The CGIAR was created in 1971. Today more than 8,500 CGIAR scientists and staff are working in over 100 countries, addressing every critical component of the agricultural sector including agroforestry, biodiversity, food, forage and tree crops, pro-environment farming techniques, fisheries, forestry, livestock, food policies, and agricultural research services. Thirteen of the Centres are headquartered in developing countries.
The Consultative Group for International Agricultural Research (CGIAR) is a strategic alliance of countries, international and regional organizations, and private foundations supporting fifteen international agricultural Centres that work with national agricultural research systems and civil society organizations, including the private sector. The alliance mobilizes agricultural science to reduce poverty, foster human well being, promote agricultural growth, and protect the environment. The CGIAR generates global public goods that are available to all. Its mission is to achieve sustainable food security and reduce poverty in developing countries through scientific research and research-related activities in the fields of agriculture, forestry, fisheries, policy, and environment.

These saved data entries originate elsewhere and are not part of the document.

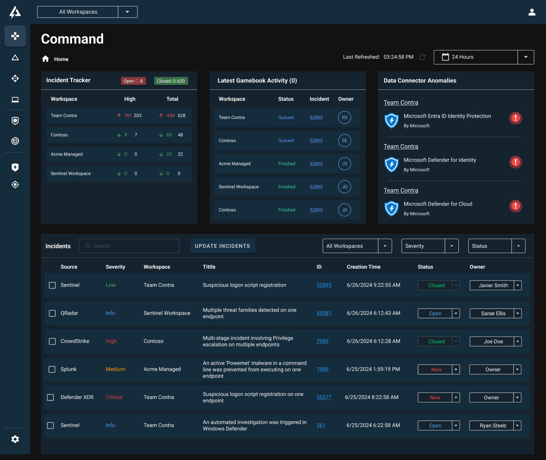Expand the Javier Smith owner dropdown

[x=518, y=285]
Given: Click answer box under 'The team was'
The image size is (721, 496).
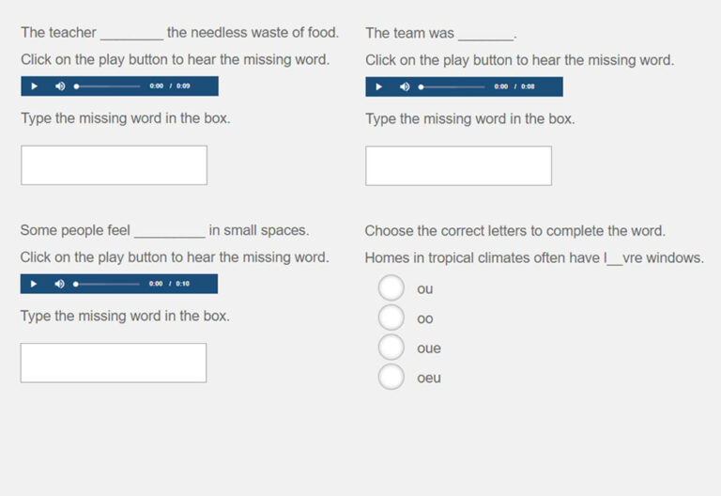Looking at the screenshot, I should pyautogui.click(x=458, y=165).
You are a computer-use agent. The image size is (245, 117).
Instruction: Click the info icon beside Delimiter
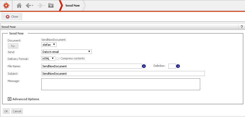pos(178,66)
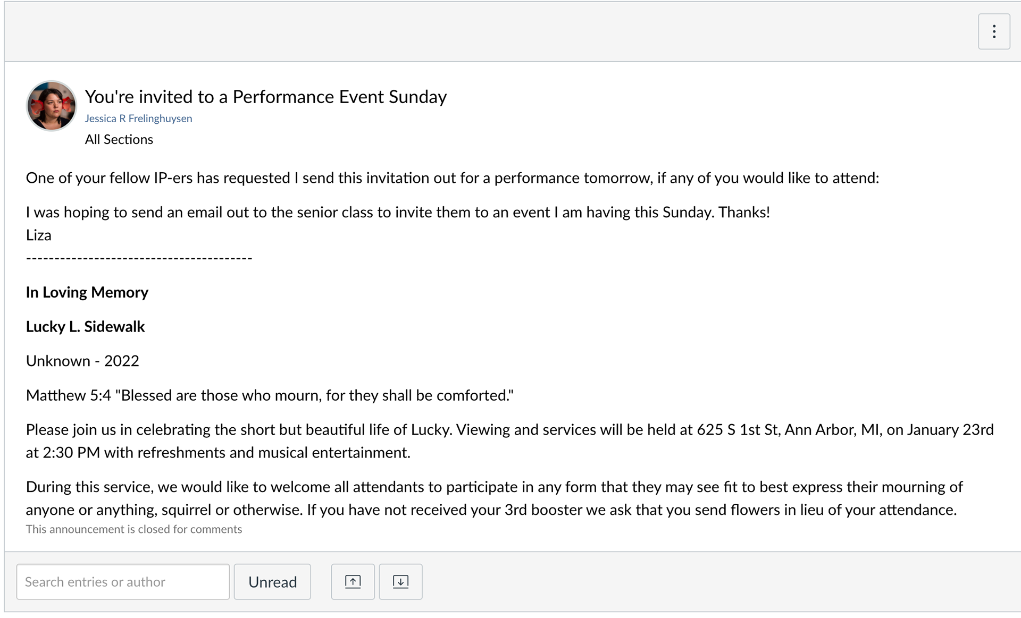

Building and strengthening capacity through training and education activities as implemented by the fifteen CGIAR Centres make an important contribution towards achieving this mission. Most Centres organize short in-service learning events supported by learning resources and also offer individual degree or non-degree learning opportunities. The learning resources developed by the Centres are international public goods and they are available from the individual Centres to a global teaching and learning community interested in agriculture and natural resources management.
Advances in information and communications technology and in distance learning nowadays allow broader access to such dispersed learning resources and in 2004 the CGIAR training community of practice collaborated in a project aimed at sharing their learning resources through the development of a CGIAR learning objects repository. This was done in conjunction with ARIADNE – the Foundation of the European Knowledge Pool and the Commonwealth of Learning (COL). The project is coordinated by three CGIAR Centres: the World Agroforestry Centre (Nairobi, Kenya), the International Potato Centre (CIP, Lima, Peru) and the International Rice Research Institute (IRRI, Los Baños, Philippines).

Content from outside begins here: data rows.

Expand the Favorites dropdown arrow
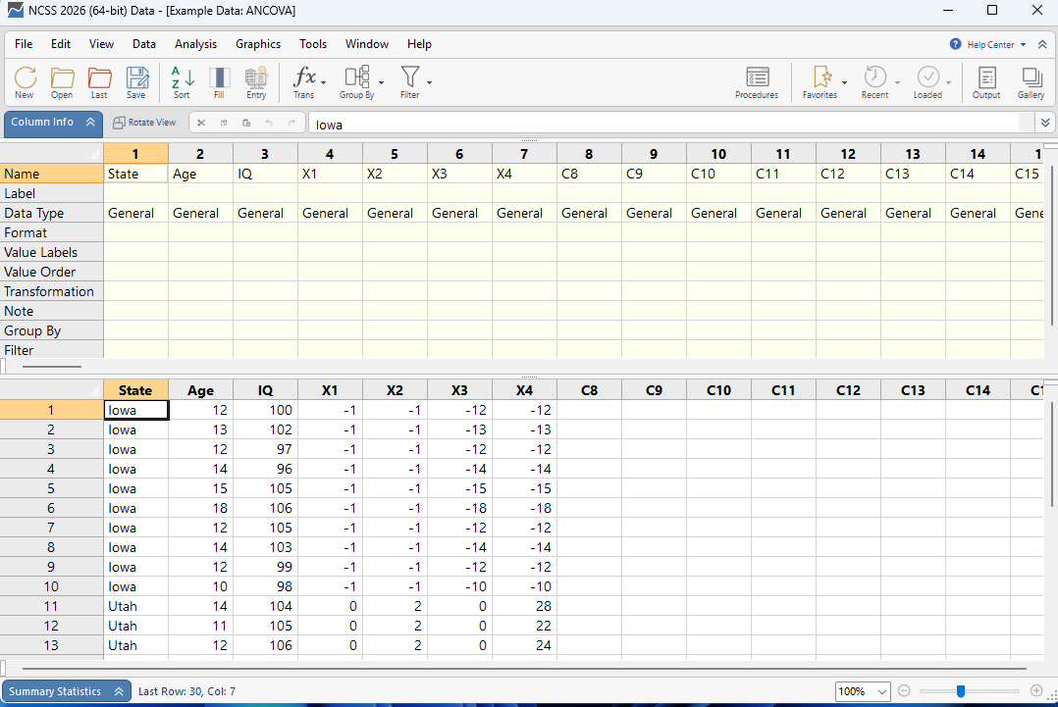 pyautogui.click(x=844, y=82)
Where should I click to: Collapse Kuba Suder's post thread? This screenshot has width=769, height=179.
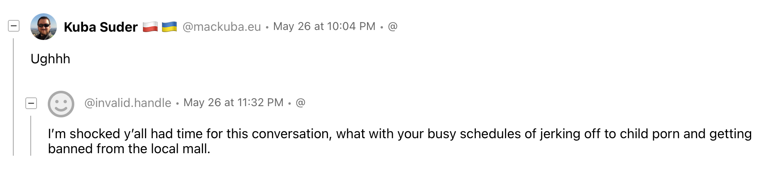tap(14, 26)
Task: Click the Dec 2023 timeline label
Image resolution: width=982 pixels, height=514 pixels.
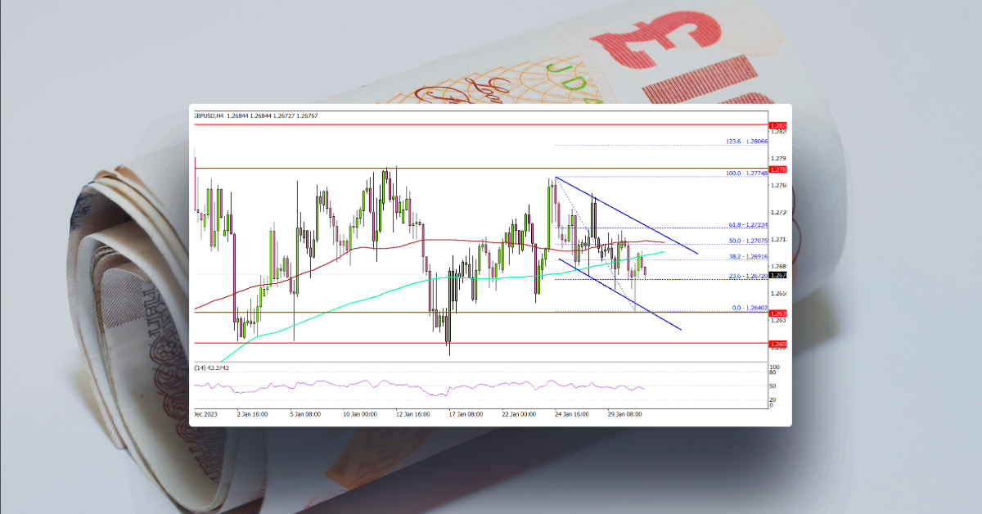Action: (x=205, y=414)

The repository, called CG On-line Learning Resources, contains the training and learning resources of the CGIAR in a single searchable environment. The CGIAR replaced the existing ARIADNE metadata with its own application profile that employs the IEEE standard 1484.12.1-2002 for learning object metadata, called CG LOM Core. This application profile incorporates a subset of elements of the IEEE LOM and is mapped to the CGIAR Application Profile for document- objects. This, in turn, is an adaptation of AGRIS of the UN Food and Agriculture Organization (FAO); it was established in order to ensure the greatest interoperability among organizations that use learning objects. Yet another goal was to produce information about agriculture and natural resources management. Further, the system supports the federated search feature (GLOBE), which integrates federated searches on CGIAR materials into several other repositories, such as Merlot, EdNet, and others. Finally, the SILO implementation of the CGIAR is integrated with an open source learning management system called Moodle. Course developers can easily retrieve materials from the SILO into their courses without leaving the user environment.
To date the majority of the CGIAR Centres have uploaded a number of their training materials and developed some test eLearning events using Moodle. Now that the pilot sites for the repository and learning management system have been developed and can be accessed globally, present and future work focuses on the creation of quality, reusable learning objects that can be used by a global teaching and learning community.